ABOUT THIS TASK – Everything from the first line of the material below through the line containing "Given: Click the running person scrum icon" must be retyped exactly, and nothing past it.

....................

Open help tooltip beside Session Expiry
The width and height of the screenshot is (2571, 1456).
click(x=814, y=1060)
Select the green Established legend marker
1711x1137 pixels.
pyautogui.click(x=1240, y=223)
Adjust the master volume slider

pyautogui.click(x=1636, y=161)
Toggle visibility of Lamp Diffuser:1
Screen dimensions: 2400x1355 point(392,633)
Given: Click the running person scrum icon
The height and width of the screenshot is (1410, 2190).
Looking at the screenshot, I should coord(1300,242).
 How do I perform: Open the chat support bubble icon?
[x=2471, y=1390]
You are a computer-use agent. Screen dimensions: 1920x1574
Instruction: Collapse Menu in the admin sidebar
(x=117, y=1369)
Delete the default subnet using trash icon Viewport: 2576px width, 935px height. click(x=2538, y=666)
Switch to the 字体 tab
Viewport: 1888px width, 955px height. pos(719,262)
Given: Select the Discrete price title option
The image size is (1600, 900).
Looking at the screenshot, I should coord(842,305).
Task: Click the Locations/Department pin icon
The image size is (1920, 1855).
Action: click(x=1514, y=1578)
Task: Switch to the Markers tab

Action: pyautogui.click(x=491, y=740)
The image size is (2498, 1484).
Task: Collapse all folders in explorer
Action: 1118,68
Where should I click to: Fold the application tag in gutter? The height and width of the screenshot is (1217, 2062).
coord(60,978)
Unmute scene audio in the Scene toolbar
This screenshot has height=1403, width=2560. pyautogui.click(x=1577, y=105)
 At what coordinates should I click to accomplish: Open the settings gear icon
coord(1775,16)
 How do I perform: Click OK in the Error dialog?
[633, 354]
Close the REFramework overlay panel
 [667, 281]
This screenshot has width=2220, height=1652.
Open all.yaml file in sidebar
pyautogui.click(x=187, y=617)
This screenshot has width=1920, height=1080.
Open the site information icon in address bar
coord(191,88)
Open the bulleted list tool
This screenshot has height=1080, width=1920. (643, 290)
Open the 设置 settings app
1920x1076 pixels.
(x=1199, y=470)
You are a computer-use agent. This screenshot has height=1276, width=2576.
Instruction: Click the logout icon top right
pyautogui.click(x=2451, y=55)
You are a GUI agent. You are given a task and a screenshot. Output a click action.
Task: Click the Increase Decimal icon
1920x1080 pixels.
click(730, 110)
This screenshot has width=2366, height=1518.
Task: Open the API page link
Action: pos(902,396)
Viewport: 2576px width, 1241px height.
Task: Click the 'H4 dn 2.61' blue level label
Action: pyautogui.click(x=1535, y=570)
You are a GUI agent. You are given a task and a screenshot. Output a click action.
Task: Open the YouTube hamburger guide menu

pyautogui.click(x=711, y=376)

....................

SOLUTION TO THIS PROBLEM –
Open help tooltip beside Session Expiry
The width and height of the screenshot is (2571, 1456).
click(x=814, y=1060)
Select the green Established legend marker
1711x1137 pixels.
pyautogui.click(x=1240, y=223)
Adjust the master volume slider

pyautogui.click(x=1636, y=161)
Toggle visibility of Lamp Diffuser:1
Screen dimensions: 2400x1355 point(392,633)
Given: Click the running person scrum icon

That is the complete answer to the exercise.